4. Beoordeling van de aanvraag
4.1.
Ingevolge art. 2:10, eerste lid, Burgerlijk Wetboek is het bestuur van een rechtspersoon verplicht van de vermogenstoestand van de rechtspersoon en van alles betreffende de werkzaamheden van de rechtspersoon, naar de eisen die voortvloeien uit deze werkzaamheden, op zodanige wijze een administratie te voeren en de daartoe behorende boeken, bescheiden en andere gegevensdragers op zodanige wijze te bewaren dat te allen tijde de rechten en verplichtingen van de rechtspersoon kunnen worden gekend. In geval van faillissement is de curator op grond van art. 92 Faillissementswet gehouden, dadelijk na de aanvaarding van zijn betrekking, door alle nodige en gepaste middelen te zorgen voor de bewaring van de boedel en onmiddellijk onder meer de bescheiden en andere gegevensdragers onder zich te nemen. Ter verzekering daarvan wordt in art. 342, aanhef en onder 3°, Sr straf bedreigd tegen de bestuurder van een rechtspersoon welke in staat van faillissement is verklaard, indien aan hem te wijten is dat aan de in art. 2:10, eerste lid, Burgerlijk Wetboek omschreven verplichtingen niet is voldaan of dat de boeken, bescheiden en andere gegevensdragers, waarmee volgens die artikelen administratie gevoerd is, en de boeken, bescheiden en andere gegevensdragers die ingevolge die artikelen zijn bewaard, niet in ongeschonden staat worden tevoorschijn gebracht.
4.2.
In een geval als het onderhavige waarin de bestuurder van twee in staat van faillissement verklaarde rechtspersonen - zoals art. 342, aanhef en onder 3°, Sr inscherpt - gehouden was de administratie van die rechtspersonen tevoorschijn te brengen opdat de curator deze op de voet van art. 92 Faillissementswet onder zich zou kunnen nemen, kon de aanvrager niet ermee volstaan de curator met betrekking tot de administratie van de beide failliet verklaarde vennootschappen zonder verdere uitleg te verwijzen naar "het bedrijfsgebouw van [C] BV", terwijl hij zich evenmin bij wege van verontschuldiging kan (blijven) verschuilen achter de wijze waarop de Belastingdienst/FIOD de in dat bedrijfsgebouw inbeslaggenomen computers heeft onderzocht en van dat onderzoek verslag heeft gedaan. De aanvrager miskent dat en dus is de aanvraag kennelijk ongegrond, zodat als volgt moet worden beslist.
5. Beslissing
De Hoge Raad wijst de aanvraag tot herziening af.

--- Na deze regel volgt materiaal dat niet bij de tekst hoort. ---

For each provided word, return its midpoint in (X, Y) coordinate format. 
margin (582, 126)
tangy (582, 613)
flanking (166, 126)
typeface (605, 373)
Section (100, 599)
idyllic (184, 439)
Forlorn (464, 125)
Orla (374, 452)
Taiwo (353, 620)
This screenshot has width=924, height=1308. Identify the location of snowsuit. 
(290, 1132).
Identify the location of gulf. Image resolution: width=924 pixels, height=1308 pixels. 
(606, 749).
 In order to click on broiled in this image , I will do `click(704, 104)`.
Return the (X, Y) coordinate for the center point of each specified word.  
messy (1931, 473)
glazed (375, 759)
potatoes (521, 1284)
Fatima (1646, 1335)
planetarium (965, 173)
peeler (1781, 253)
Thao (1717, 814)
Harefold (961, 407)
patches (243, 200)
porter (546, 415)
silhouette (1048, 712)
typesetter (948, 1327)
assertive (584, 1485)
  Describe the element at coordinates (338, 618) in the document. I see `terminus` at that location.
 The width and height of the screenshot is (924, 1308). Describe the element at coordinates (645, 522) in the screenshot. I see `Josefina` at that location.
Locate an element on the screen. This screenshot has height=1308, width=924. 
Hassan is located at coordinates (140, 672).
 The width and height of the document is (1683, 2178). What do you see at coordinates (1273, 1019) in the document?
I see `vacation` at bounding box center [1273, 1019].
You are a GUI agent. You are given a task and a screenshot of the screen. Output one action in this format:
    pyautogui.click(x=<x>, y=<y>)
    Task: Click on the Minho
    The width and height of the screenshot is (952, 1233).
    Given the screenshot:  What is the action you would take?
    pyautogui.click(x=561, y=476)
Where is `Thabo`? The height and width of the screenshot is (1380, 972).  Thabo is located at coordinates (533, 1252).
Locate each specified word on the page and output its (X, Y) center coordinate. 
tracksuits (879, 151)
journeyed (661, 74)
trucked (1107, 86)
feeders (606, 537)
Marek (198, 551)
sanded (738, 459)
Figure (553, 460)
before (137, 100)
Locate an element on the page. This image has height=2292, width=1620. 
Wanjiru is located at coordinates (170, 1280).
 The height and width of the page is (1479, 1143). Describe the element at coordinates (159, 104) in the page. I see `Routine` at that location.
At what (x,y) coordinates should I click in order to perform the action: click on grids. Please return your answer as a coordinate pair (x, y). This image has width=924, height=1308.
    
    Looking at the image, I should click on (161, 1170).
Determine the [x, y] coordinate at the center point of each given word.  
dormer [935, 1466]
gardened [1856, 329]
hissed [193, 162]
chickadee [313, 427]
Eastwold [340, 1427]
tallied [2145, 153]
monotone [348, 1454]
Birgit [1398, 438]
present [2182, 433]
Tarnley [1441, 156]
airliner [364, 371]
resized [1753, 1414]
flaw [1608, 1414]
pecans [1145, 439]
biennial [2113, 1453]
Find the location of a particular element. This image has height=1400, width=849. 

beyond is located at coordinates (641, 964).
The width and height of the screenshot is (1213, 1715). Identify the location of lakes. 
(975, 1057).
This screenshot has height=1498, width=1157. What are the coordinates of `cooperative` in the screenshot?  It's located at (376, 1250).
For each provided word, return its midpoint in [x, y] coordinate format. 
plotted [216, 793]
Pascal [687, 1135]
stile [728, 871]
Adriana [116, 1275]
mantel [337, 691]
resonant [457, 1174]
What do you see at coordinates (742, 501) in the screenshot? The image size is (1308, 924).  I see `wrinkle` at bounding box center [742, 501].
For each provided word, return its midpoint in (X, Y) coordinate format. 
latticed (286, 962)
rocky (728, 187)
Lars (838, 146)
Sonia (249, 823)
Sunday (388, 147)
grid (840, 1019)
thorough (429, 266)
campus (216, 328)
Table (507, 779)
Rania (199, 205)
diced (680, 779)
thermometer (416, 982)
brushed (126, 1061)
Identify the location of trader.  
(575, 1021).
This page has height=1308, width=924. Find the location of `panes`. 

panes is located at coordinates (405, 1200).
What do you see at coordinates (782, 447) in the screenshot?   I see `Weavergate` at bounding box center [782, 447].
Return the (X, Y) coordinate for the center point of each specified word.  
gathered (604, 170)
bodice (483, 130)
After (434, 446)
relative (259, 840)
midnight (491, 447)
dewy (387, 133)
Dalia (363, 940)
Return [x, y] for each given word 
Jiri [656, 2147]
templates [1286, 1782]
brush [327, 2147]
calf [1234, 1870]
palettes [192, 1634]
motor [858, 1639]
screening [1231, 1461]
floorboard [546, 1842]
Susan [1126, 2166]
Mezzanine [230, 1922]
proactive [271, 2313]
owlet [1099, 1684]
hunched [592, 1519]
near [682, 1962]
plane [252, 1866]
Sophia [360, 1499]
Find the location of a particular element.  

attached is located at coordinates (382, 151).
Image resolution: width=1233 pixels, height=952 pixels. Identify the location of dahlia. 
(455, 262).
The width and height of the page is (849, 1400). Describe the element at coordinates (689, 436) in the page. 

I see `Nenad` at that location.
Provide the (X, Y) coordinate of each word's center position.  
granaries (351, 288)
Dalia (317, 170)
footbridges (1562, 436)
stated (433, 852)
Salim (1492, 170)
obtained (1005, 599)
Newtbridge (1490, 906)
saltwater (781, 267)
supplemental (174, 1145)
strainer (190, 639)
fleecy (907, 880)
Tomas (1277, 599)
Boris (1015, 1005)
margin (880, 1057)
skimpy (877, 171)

Dit arrest is gewezen door de vice-president A.J.A. van Dorst als voorzitter, en de raadsheren J.P. Balkema en J.W. Ilsink, in bijzijn van de waarnemend griffier E. Schnetz, en uitgesproken ter openbare terechtzitting van 22 maart 2016.
Mr. Balkema en mr. Ilsink zijn buiten staat dit arrest te ondertekenen.